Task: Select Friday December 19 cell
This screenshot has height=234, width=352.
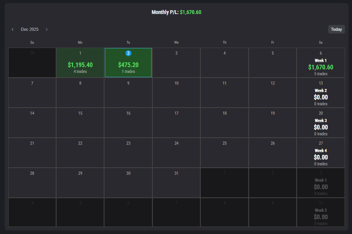Action: [x=272, y=123]
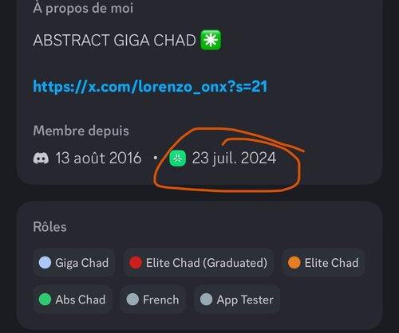Click the Rôles section heading
399x333 pixels.
(x=49, y=227)
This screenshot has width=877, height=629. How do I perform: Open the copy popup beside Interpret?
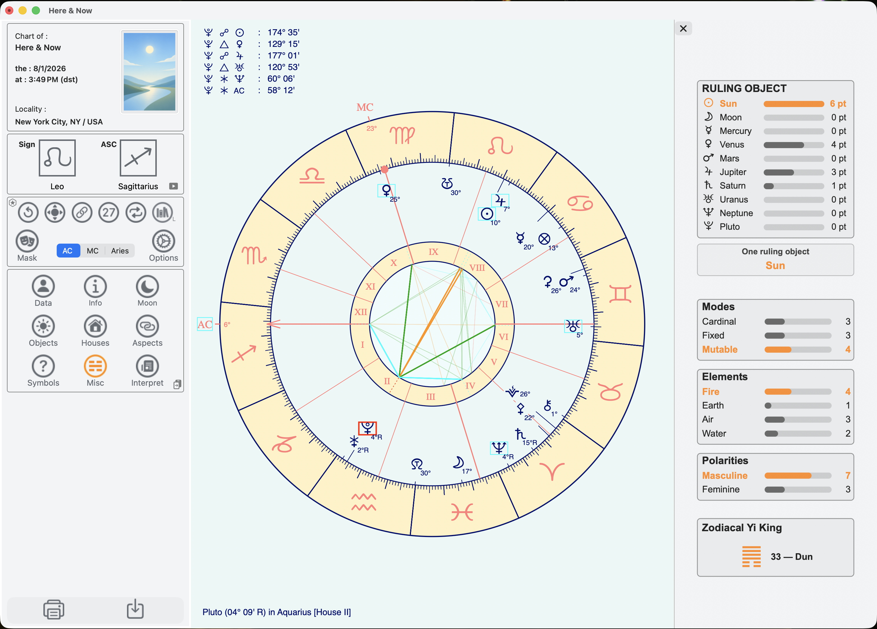click(x=177, y=384)
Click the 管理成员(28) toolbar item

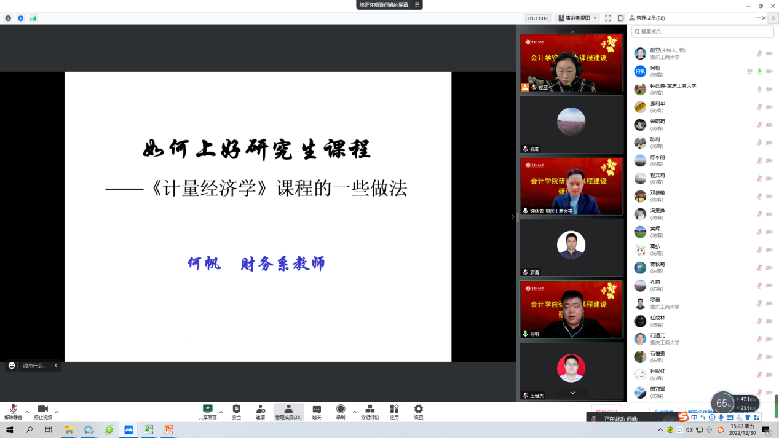pyautogui.click(x=288, y=410)
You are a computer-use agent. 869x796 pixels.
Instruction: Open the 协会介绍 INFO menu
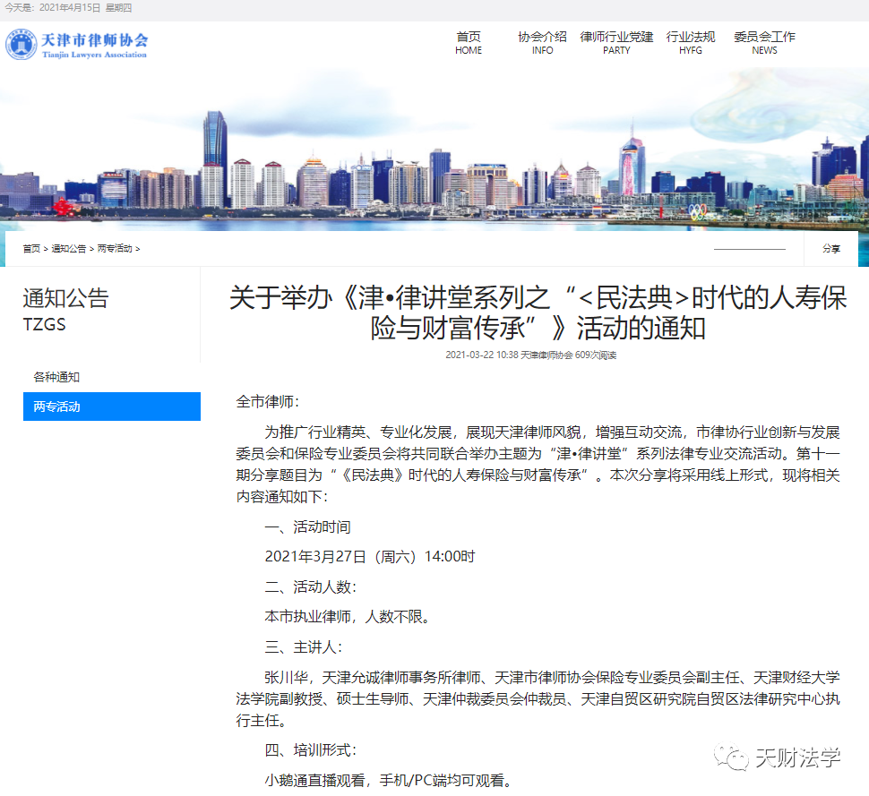542,43

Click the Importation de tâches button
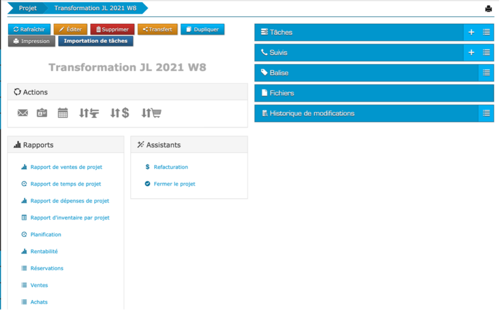tap(95, 41)
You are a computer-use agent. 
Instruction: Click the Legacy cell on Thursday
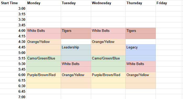click(x=141, y=47)
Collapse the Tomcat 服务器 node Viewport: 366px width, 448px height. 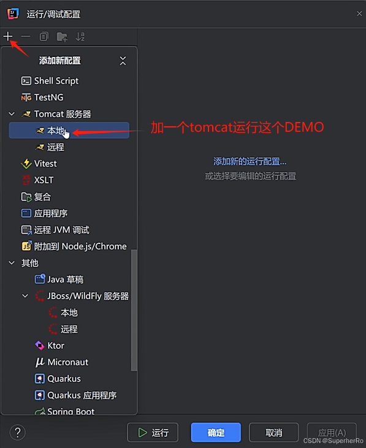(x=12, y=114)
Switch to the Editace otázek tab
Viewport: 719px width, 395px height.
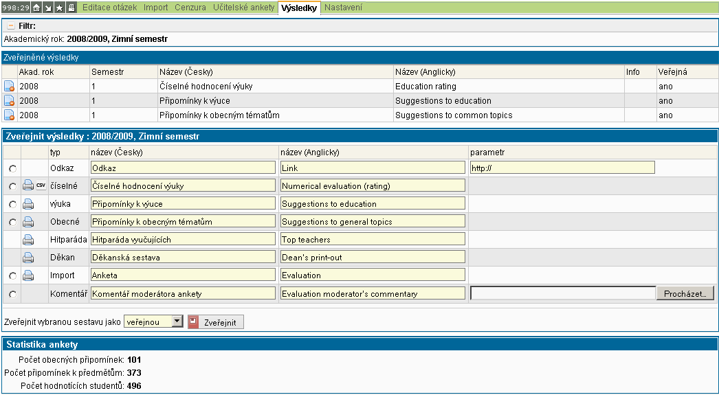tap(110, 8)
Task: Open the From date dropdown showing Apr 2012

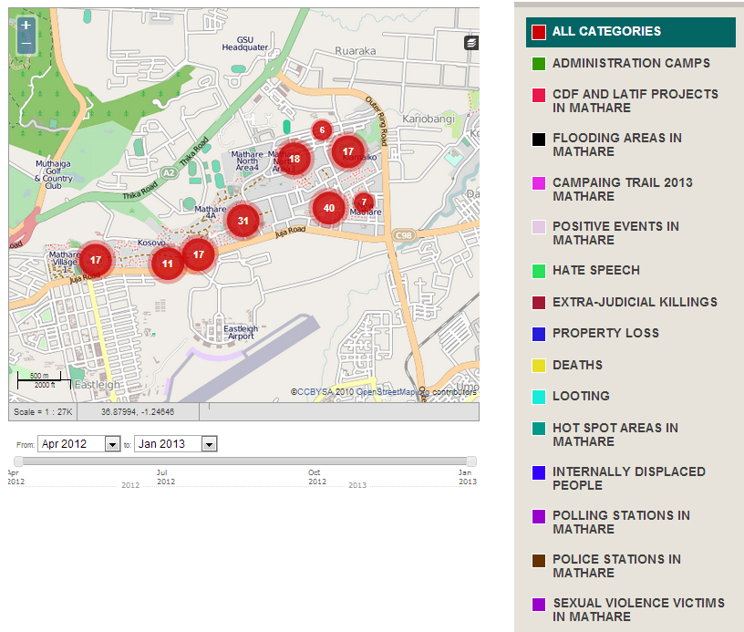Action: (x=79, y=444)
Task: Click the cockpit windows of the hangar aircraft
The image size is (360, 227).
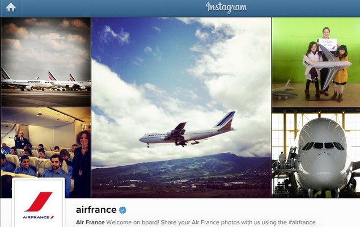Action: (323, 146)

Exercise instructions: Take every line of the material that contains the word "computer", and copy it.

Written reply:
You are a computer-use agent. 869x796 pixels.
You are a computer-use agent. 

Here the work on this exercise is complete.